L’auteur dément une fois pour toute l’idée d’une constitution « naturelle » de l’identité sexuelle – elle serait « spécifiquement humaine (p. 178) » – l’auteur critique le modèle binaire et insuffisant des catégories féminin/masculin et rappelle deux points oubliés de la théorie psychanalytique qui permettent de penser le travestisme et le transsexualisme en-deçà de la castration :
1) l’identité sexuelle construite comme une articulation défensive avant la différence anatomique ;
2) le corps de la mère comme réceptacle et contenant (« dont la peau symbolique définit les conditions de toutes identifications possibles ») avant d’être « corps manquant du pénis (p. 179) ».
Enfin, il devient nécessaire de « séparer comme le proposait Spinoza, les vérités permanentes – en ce qui concerne le texte sacré, il s’agissait de celles qui se rapportent à l’éthique – des aspects historiques, circonstanciels qui les accompagnent et qui
deviennent indéfendables (p.198) ». En psychanalyse, le noyau dur toujours en vigueur est celui de la théorie de la sexualité et l’axe clinique.

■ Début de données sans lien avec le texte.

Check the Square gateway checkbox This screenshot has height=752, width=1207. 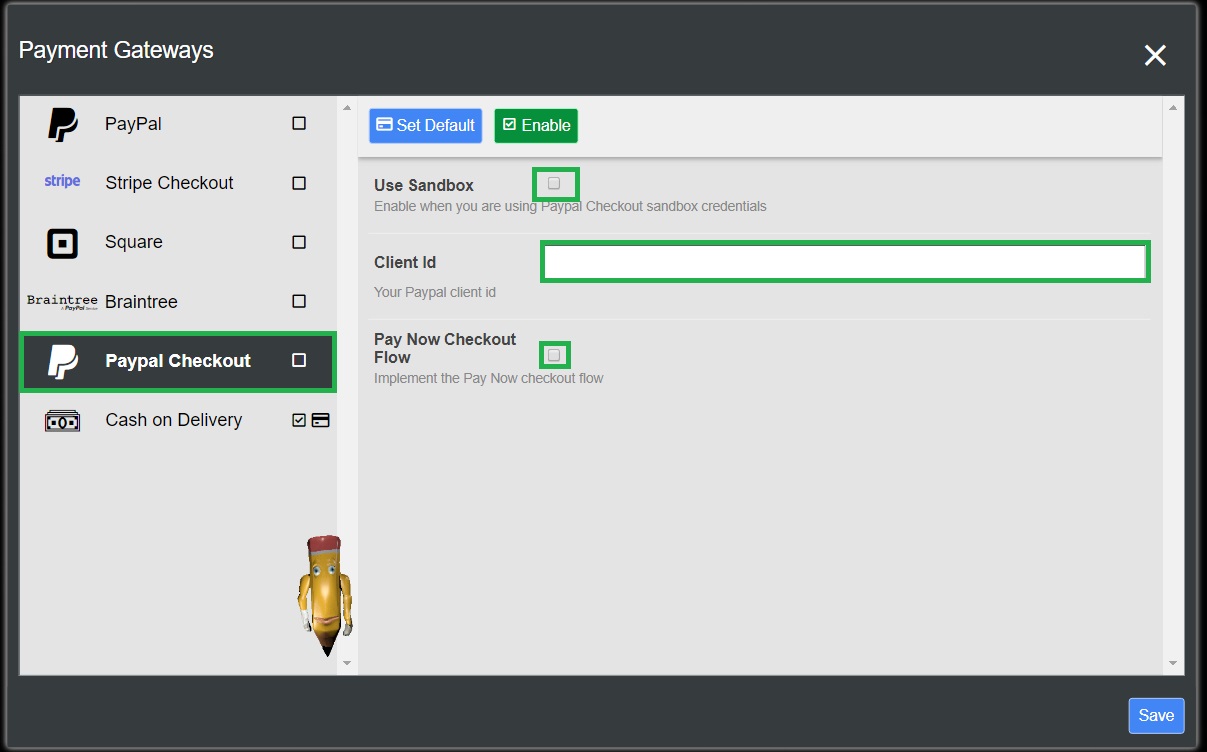coord(298,241)
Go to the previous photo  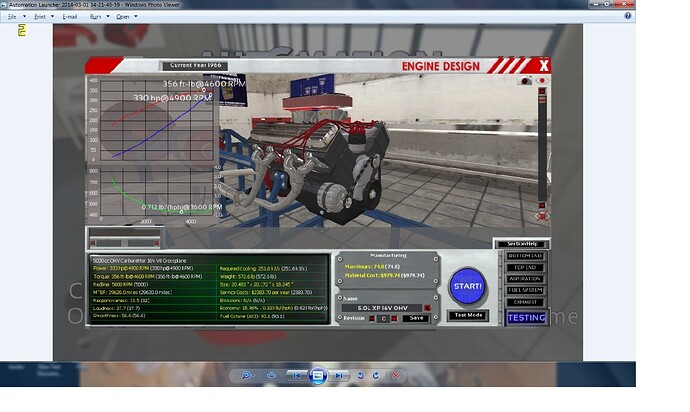point(296,375)
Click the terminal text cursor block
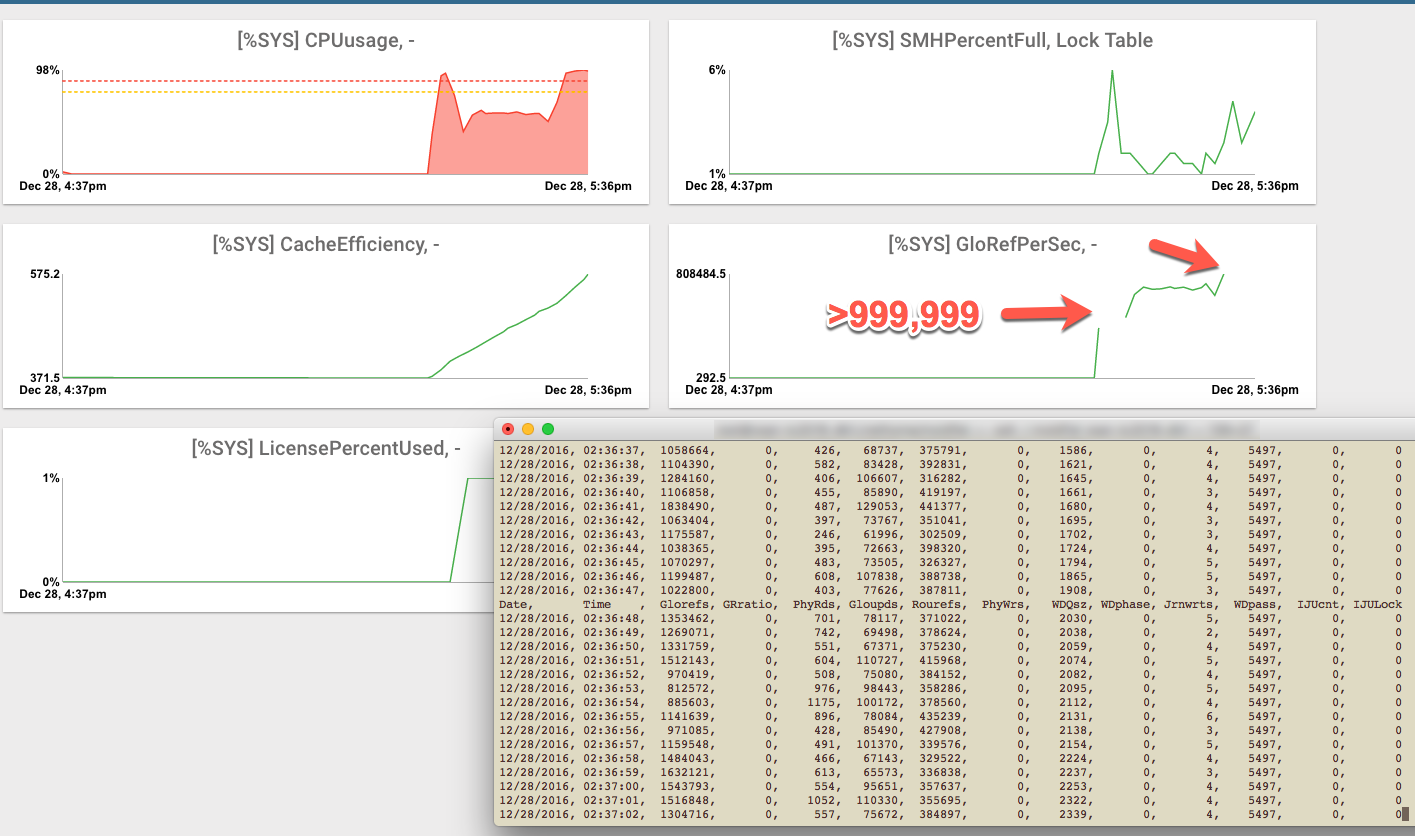Screen dimensions: 1415x836 1405,814
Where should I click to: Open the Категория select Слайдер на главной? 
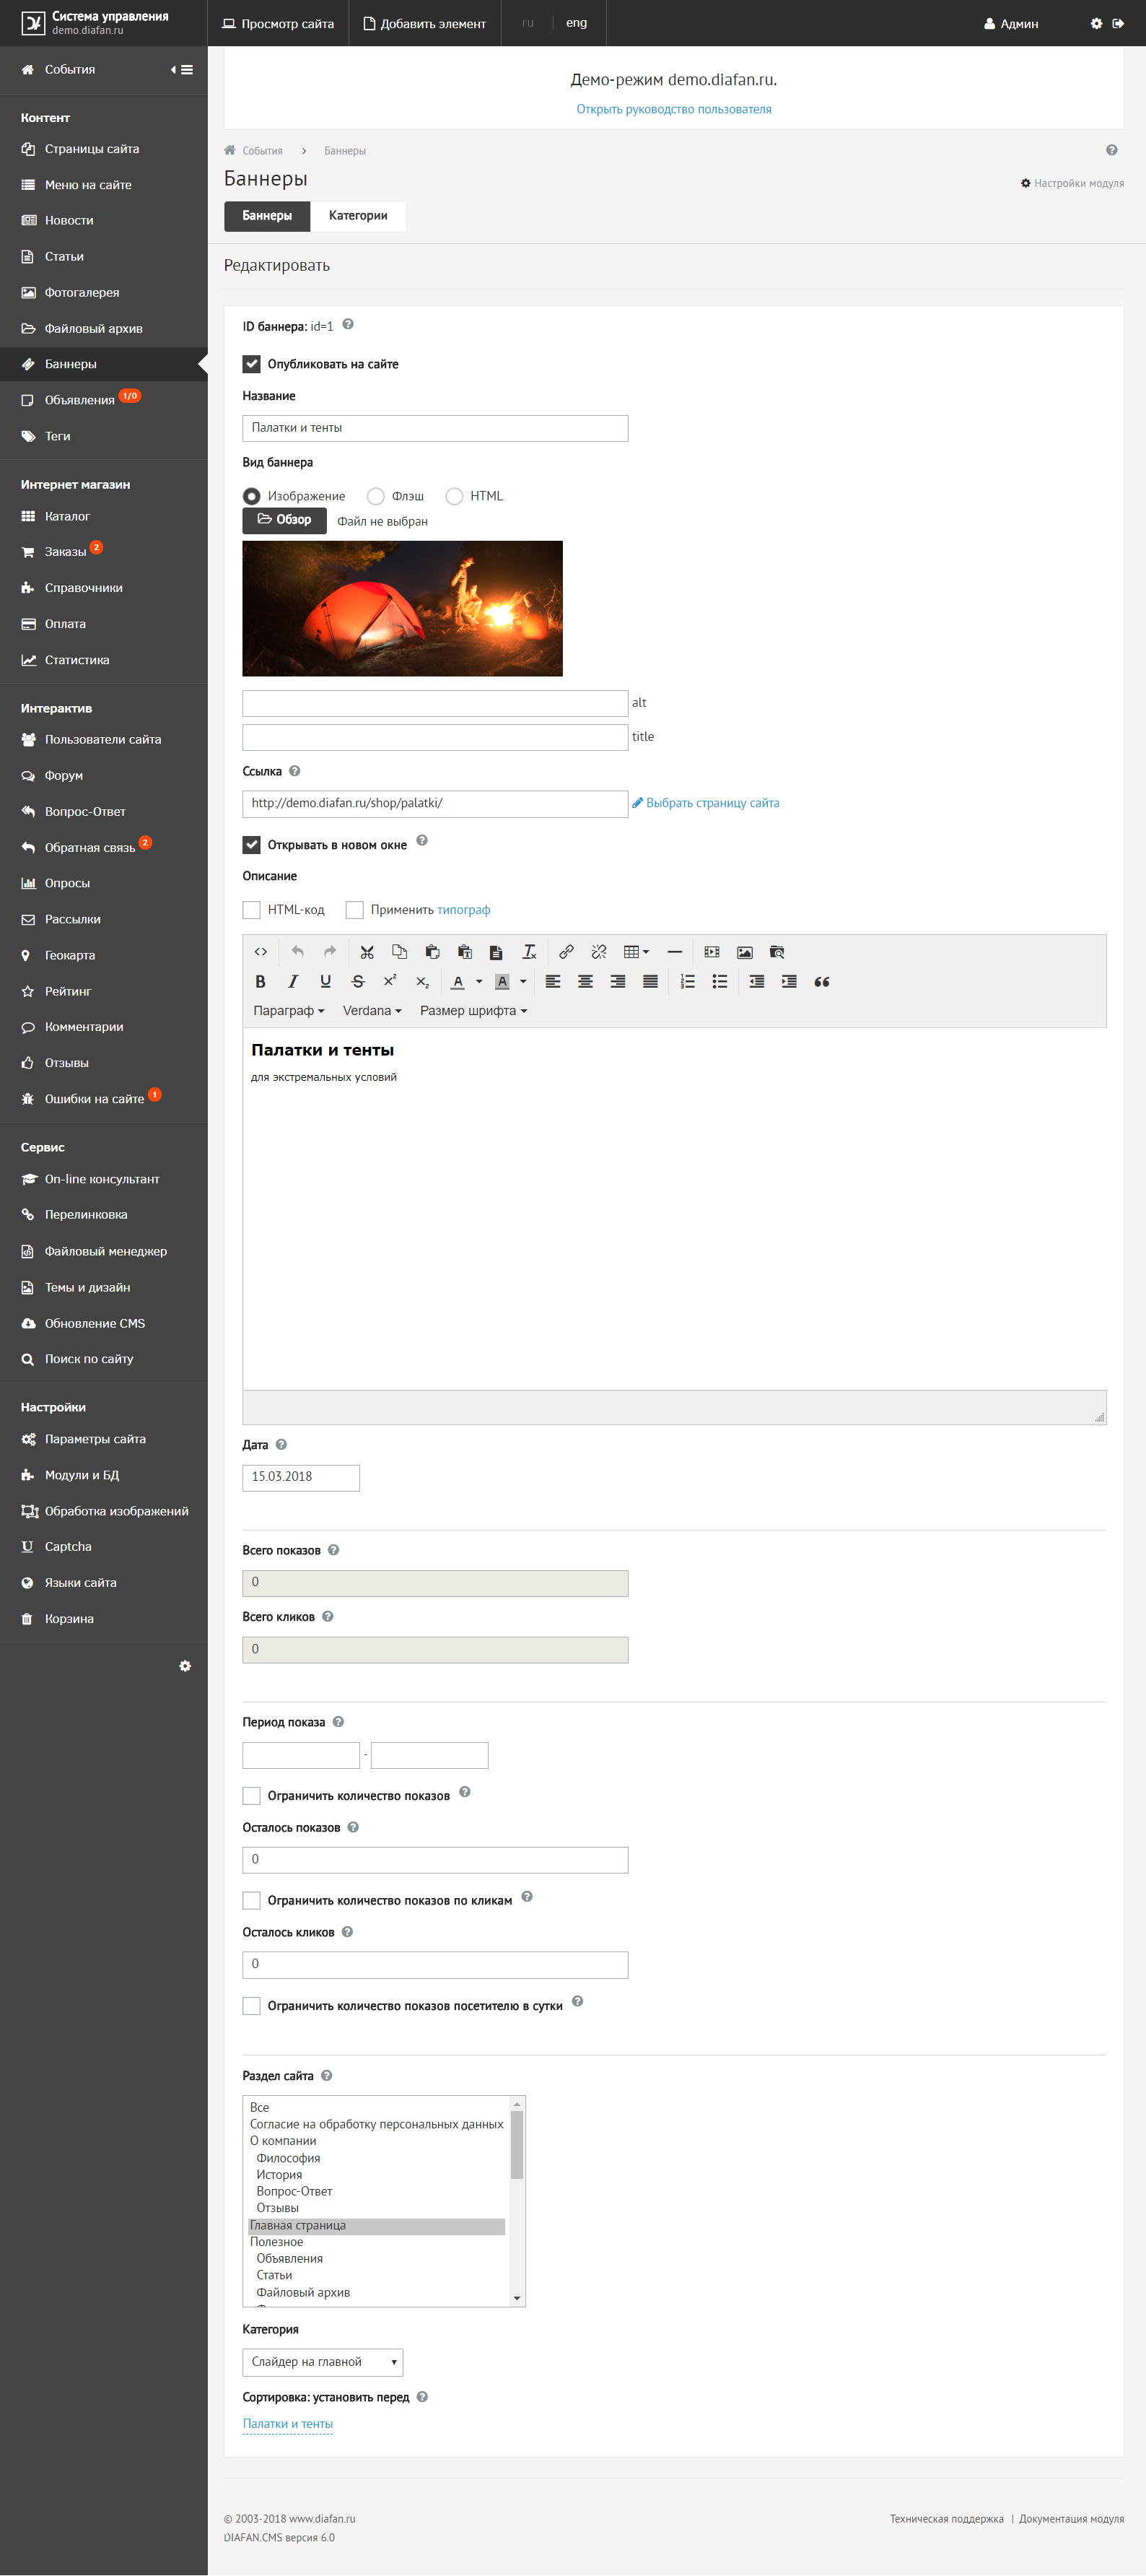323,2361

Un repositionnement est cependant nécessaire sur l’endogénisme de la pulsion qui s’accompagne d’une insistance sur l’asymétrie fondamentale et la fonction de l’adulte où se constitue la sexualité du petit humain. Il faut éliminer des principes indéfendables, des
clichés comme celui de la contiguité entre nature et vie représentationnelle qui marquent les limites historiques et idéologiques de Freud. Devant la relative absence de travaux sur la masculinité et le préjugé de perversion homosexuelle, une mise au point théorique de l’homosexualité est incontournable. La complexité de la masculinité tient à ce qu’elle est traversée par la féminité dont elle doit se dissocier en recevant la masculinité paternelle.